Push for: higher thresholds on indebtedness consent rights, carve-outs for ordinary course asset transactions, and a change of control definition that's narrowly limited to actual acquisitions rather than broad enough to sweep in financing events.


How venture debt interacts with your existing docs

Protective provisions. If your Series A or Series Seed docs include protective provisions — and they do — check whether new indebtedness requires investor approval. Standard NVCA protective provisions give preferred holders consent rights over certain debt transactions. Missing this consent is a breach of your charter, not just the debt documents.

Existing security interests. If any other creditor already has a security interest in your assets (common with equipment financing or SBA loans), the venture lender will require a subordination agreement or payoff of the existing lien. Find this out before you're in the middle of a deal and the closing is delayed by a creditor you forgot about.

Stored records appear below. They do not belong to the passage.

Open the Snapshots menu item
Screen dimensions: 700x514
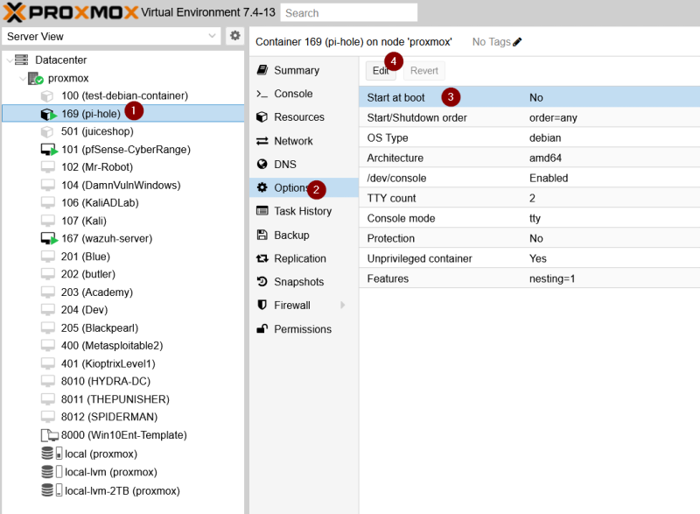(x=298, y=282)
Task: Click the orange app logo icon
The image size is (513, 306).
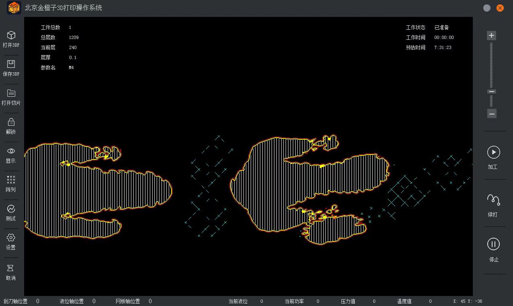Action: click(x=14, y=8)
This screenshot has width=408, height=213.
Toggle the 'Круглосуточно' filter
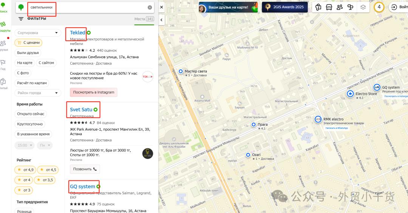[30, 124]
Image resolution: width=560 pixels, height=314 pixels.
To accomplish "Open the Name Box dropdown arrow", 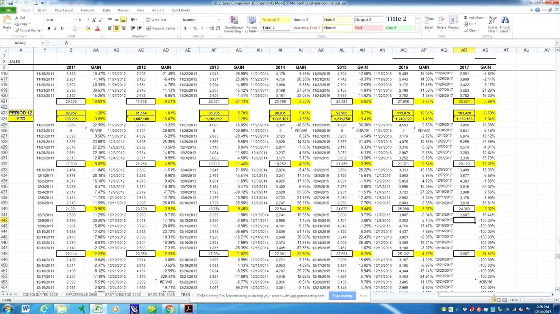I will click(42, 43).
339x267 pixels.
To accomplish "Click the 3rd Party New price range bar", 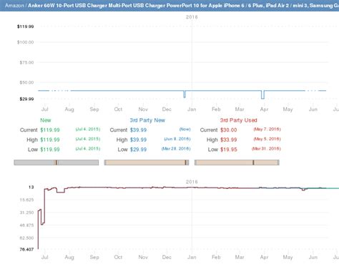I will pos(147,162).
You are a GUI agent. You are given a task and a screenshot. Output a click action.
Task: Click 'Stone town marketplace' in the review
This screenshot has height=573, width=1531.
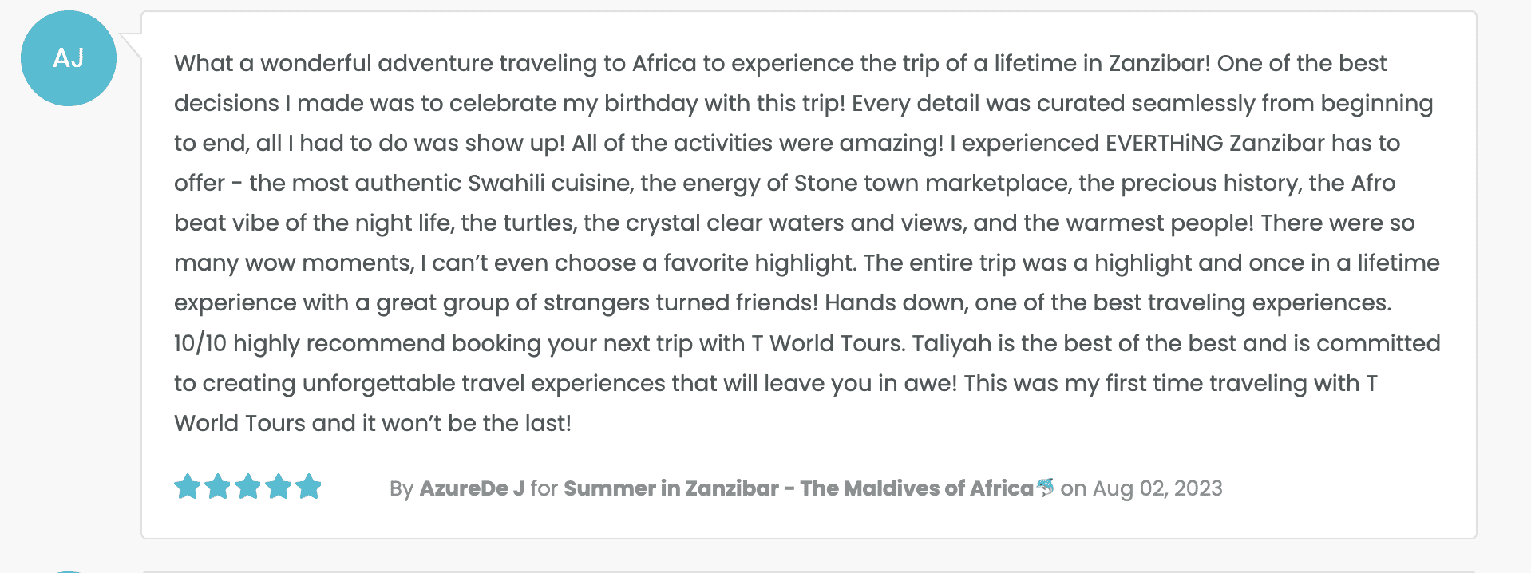pyautogui.click(x=931, y=184)

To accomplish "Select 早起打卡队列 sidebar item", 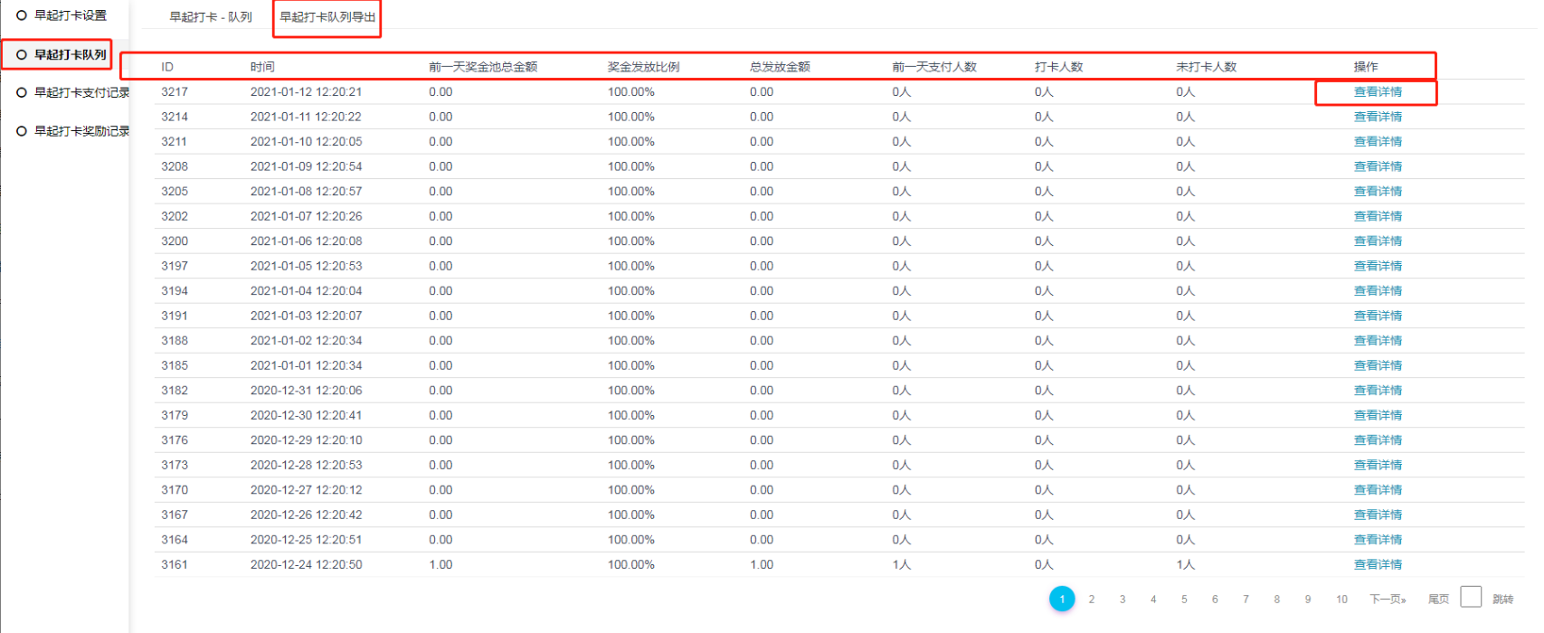I will [70, 54].

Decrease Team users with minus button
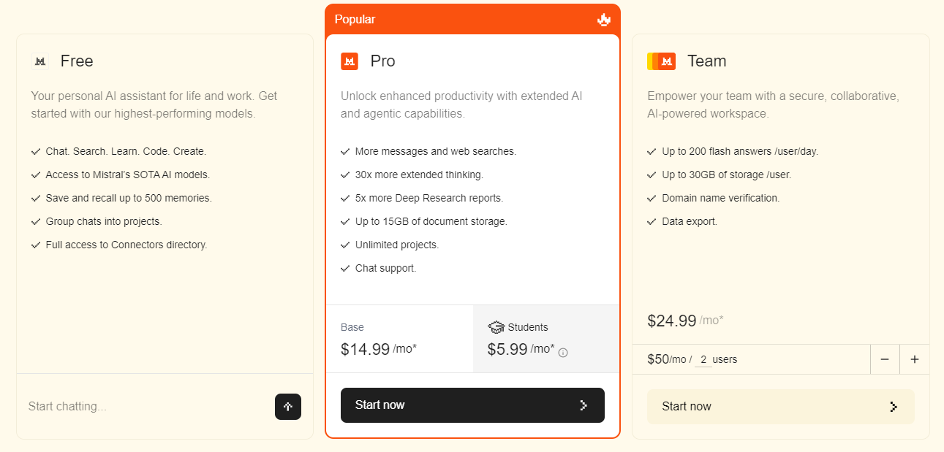(x=885, y=359)
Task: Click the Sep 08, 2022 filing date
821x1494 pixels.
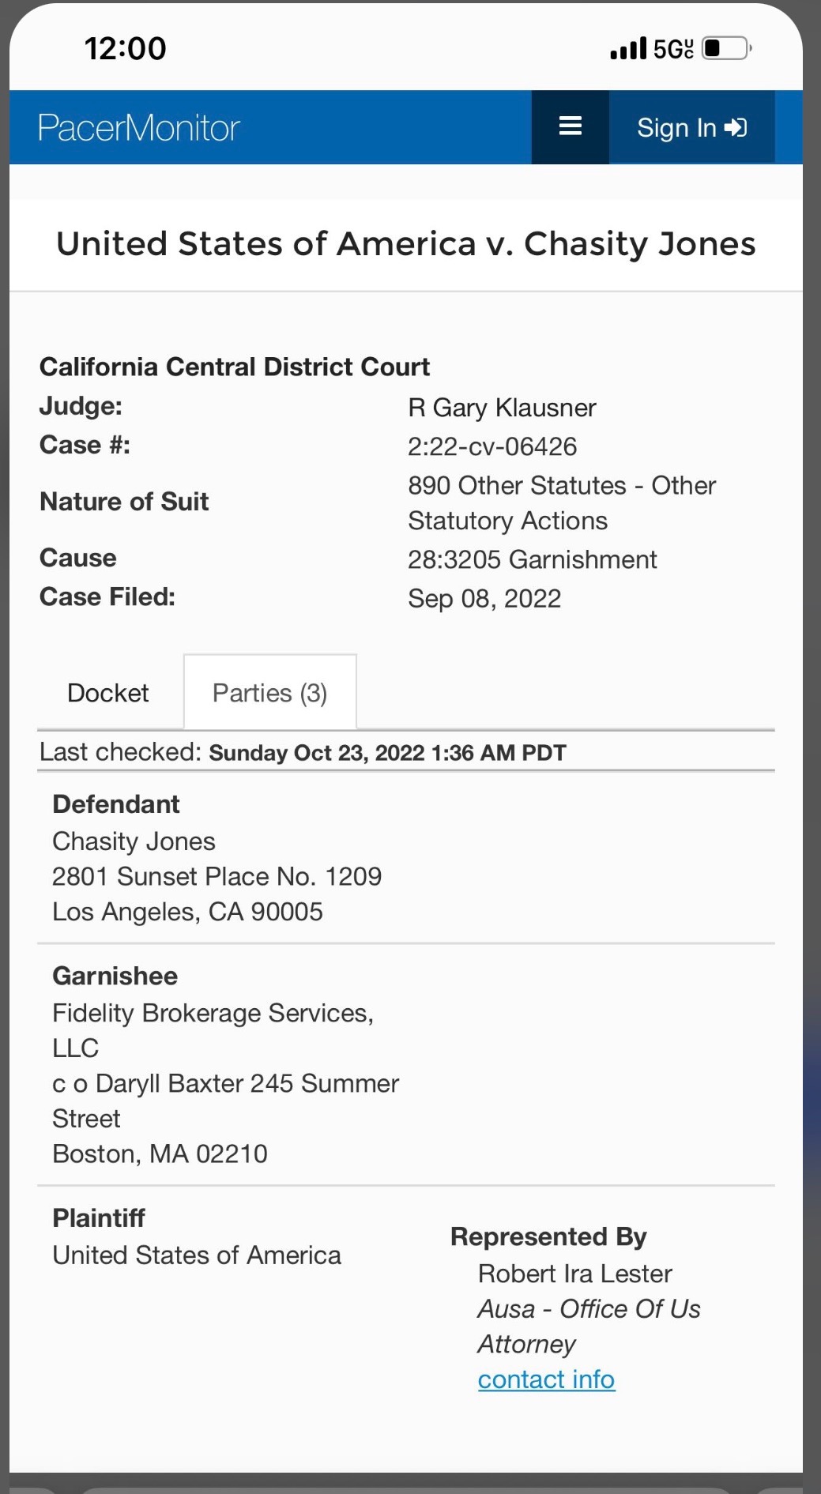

Acquisition exit. Venture debt has a change of control provision that typically requires repayment upon acquisition, either as a default or as an automatic repayment obligation. In an acquisition, the debt gets repaid from the proceeds before any distribution to equity holders — this is senior to liquidation preferences. Model this carefully: a $5M debt facility on a $25M exit changes the equity waterfall meaningfully. And the lender's counsel will be involved in the acquisition closing process to ensure their payoff. Know this going in.

Warrant dilution. The warrant agreement adds to fully diluted shares immediately. This affects your 409A valuation and the strike price of any options you grant after closing. If you're planning a large option grant shortly after closing a debt facility, model the warrant dilution into the 409A timing.


The things worth pushing back on

Some provisions in lender form documents are standard and you'll lose the fight. Others are negotiable, and experienced counsel knows which is which.

Personal guarantees: just say no. If a lender requires a personal guarantee from founders, the deal economics don't work for the lender without it — which means the deal probably doesn't work for you either. A personal guarantee eliminates the liability protection that incorporation provides. Walk away.

Broad IP security interest without carve-outs. A blanket IP pledge without carve-outs for ordinary course licensing will constrain your commercial agreements going forward. Negotiate the carve-outs before signing; you won't get them after.

Short cure periods on operational covenants. Ten days to cure a minimum cash breach is often not enough time to execute a financing or restructuring. Push for 30 days across the board with a notice requirement.

A "prospects" MAC definition. Purely subjective. Should be cut entirely or replaced with objective financial thresholds.

Prepayment penalties. If you raise a large equity round and want to retire the debt, you shouldn't be penalized for it. Push for a fee-free prepayment option or a declining prepayment fee that reaches zero before the loan term ends.


Venture debt is a legitimate tool and, in the right circumstances, it creates real value. But the documents are written by lenders who've done thousands of these transactions, for borrowers who are often doing their first. That asymmetry is where legal counsel earns its keep — not in reviewing the interest rate, but in knowing which provisions will actually constrain you and which ones you can improve.

If you're looking at a venture debt term sheet, bring counsel in early — before you've agreed to term sheet exclusivity and before the lender's clock is running. The negotiating leverage on legal terms diminishes significantly once the business terms are agreed.